Second, Python is versatile. It is often compared to R, a popular language among statisticians, for data science, and for machine learning applications. However, R is not a natural choice for software development, while Python is equally suited to gathering data, analyzing it, training machine learning models, and then deploying the models in integrated software solutions and putting them online. Python makes it easy to whip up some quick code on my laptop to enhance productivity, yet it was recently used by scientists to generate the first picture of a black hole.
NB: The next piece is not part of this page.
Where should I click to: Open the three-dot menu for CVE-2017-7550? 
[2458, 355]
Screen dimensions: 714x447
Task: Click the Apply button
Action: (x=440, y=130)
Third, Python is an excellent choice for backend web application development. While it allowed two (very smart) interns at Natural to develop and deploy the Institute’s first web app in little more than a month, it also powers the core of YouTube, which relies on over one million lines of Python code to feed five billion videos to viewers each day, and Instagram’s core web framework (Django) is also built on Python.

Fourth, Python, though incredibly powerful, is easy for beginners like me to learn. That is one of the reasons it is increasingly a language of choice in computer science curriculums and specialized courses for non-programmers. This ease of learning stems undoubtedly from the fact that its precursor, the ABC programming language that inspired Python, was explicitly designed as a teaching tool.

The fifth and last reason I love Python has been the most pleasant and biggest surprise to me. It had nothing to do with why I chose Python originally, but it may have a strong impact on my continuing to choose Python in the long term. Python has a strong, welcoming, and supportive community that embodies the ethos of the open source movement. Newcomers are embraced and everyone seems willing to help. There are countless programmers who volunteer their efforts to develop an extremely broad array of useful libraries, not to mention the core developers who maintain CPython[2] itself.

I knew very little about the open source community before starting to learn computer programming in 2018. I have become increasingly impressed by what it represents. While my experience with this community has been through Python, the movement is far broader and includes many programming languages and related technologies. My impression is that open source is not only contributing decisively to world-changing advances happening right now in information technology, but that it is one of the most positive forces for human progress in the world, full stop. That sounds like the subject of a future post …

[1] The concept of a high-level or low-level programming language is relative. C was originally considered a high-level language, since it abstracted away some routines and made coding more human-accessible than assembly languages. Yet today it is contrasted with languages like Ruby, Python, or Java and labeled “low level.”.

[2] Since Python is an open-source language, it can and does have many branches or implementations. The mainstream, reference implementation is CPython, which for most purposes is synonymous with Python.

This publication is the second in the series From Layman to Deep Learning.